Tasks to perform -
• a. From the storm events analysis below, reproduce verbatim everything between "Analysis of Economic" and "csv into R.", inclusive.
• b. Pick up the storm events analysis below where it ends and keep writing it.

Supplied passage -

** BEGIN **

Project Title:

Analysis of Economic and Health Impact of major US Storm events

Data Processing

We begin by loading the TidyVerse (dplyr, the pipe, ggplot, etc), unzip the file, and read the csv into R.

library(tidyverse)
## Warning: package 'tidyverse' was built under R version 3.4.1
## Loading tidyverse: ggplot2
## Loading tidyverse: tibble
## Loading tidyverse: tidyr
## Loading tidyverse: readr
## Loading tidyverse: purrr
## Loading tidyverse: dplyr
## Warning: package 'ggplot2' was built under R version 3.4.1
## Warning: package 'tidyr' was built under R version 3.4.1
## Warning: package 'readr' was built under R version 3.4.1
## Warning: package 'purrr' was built under R version 3.4.1
## Warning: package 'dplyr' was built under R version 3.4.1
## Conflicts with tidy packages ----------------------------------------------
## filter(): dplyr, stats
## lag():    dplyr, stats
storm_dat <- read.csv(bzfile("stormdat.csv.bz2"), 
                      header=TRUE,
                      sep=",",
                      stringsAsFactors=FALSE)

** END **

Provided material -
** BEGIN **

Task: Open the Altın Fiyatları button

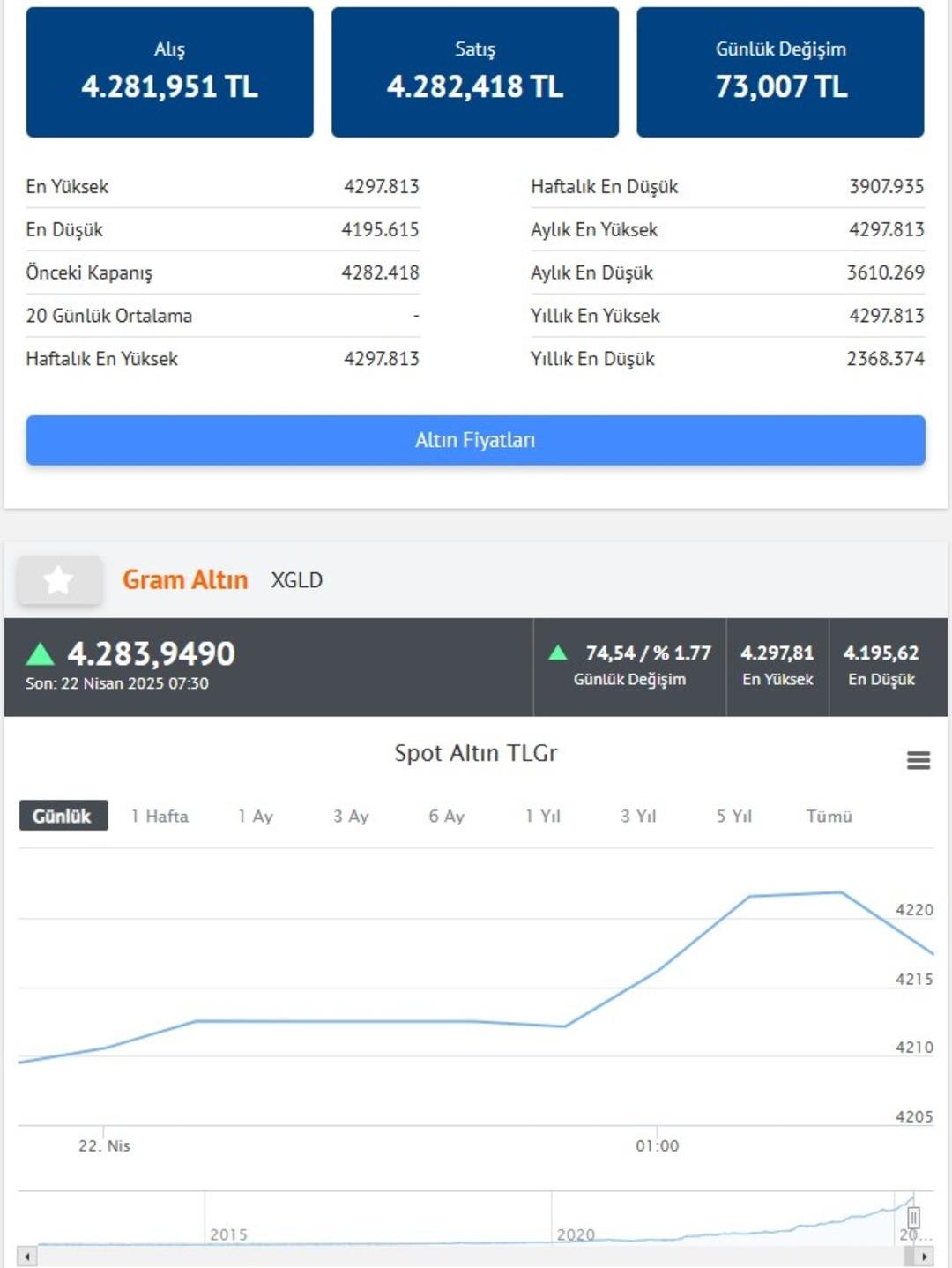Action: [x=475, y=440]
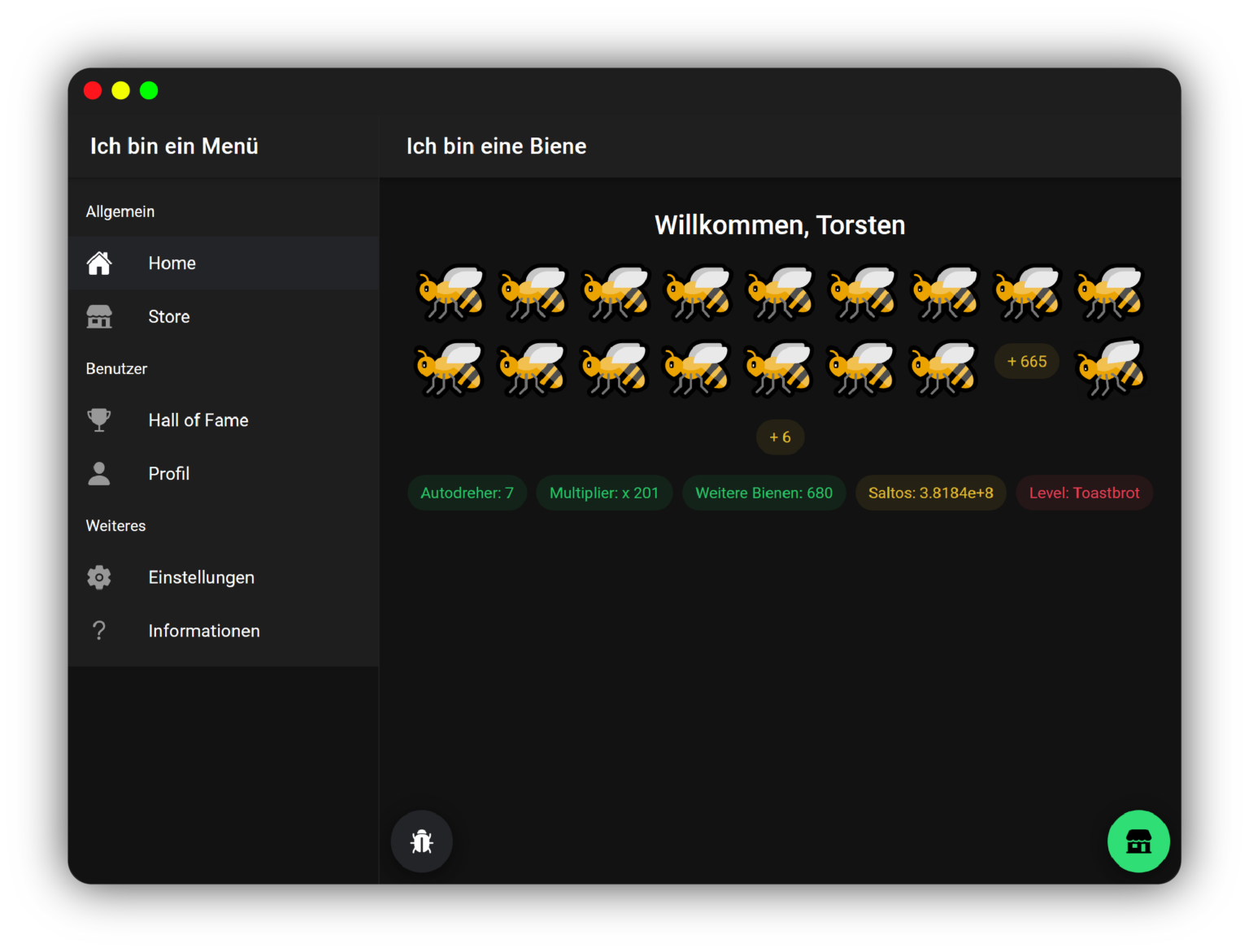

** END **

Exercise results -
• a.
Analysis of Economic and Health Impact of major US Storm events

Data Processing

We begin by loading the TidyVerse (dplyr, the pipe, ggplot, etc), unzip the file, and read the csv into R.

• b.
We can then look at what the overall data looks like as it is now nicely stored in a dataframe.

str(storm_dat)
## 'data.frame':    902297 obs. of  37 variables:
##  $ STATE__   : num  1 1 1 1 1 1 1 1 1 1 ...
##  $ BGN_DATE  : chr  "4/18/1950 0:00:00" "4/18/1950 0:00:00" "2/20/1951 0:00:00" "6/8/1951 0:00:00" ...
##  $ BGN_TIME  : chr  "0130" "0145" "1600" "0900" ...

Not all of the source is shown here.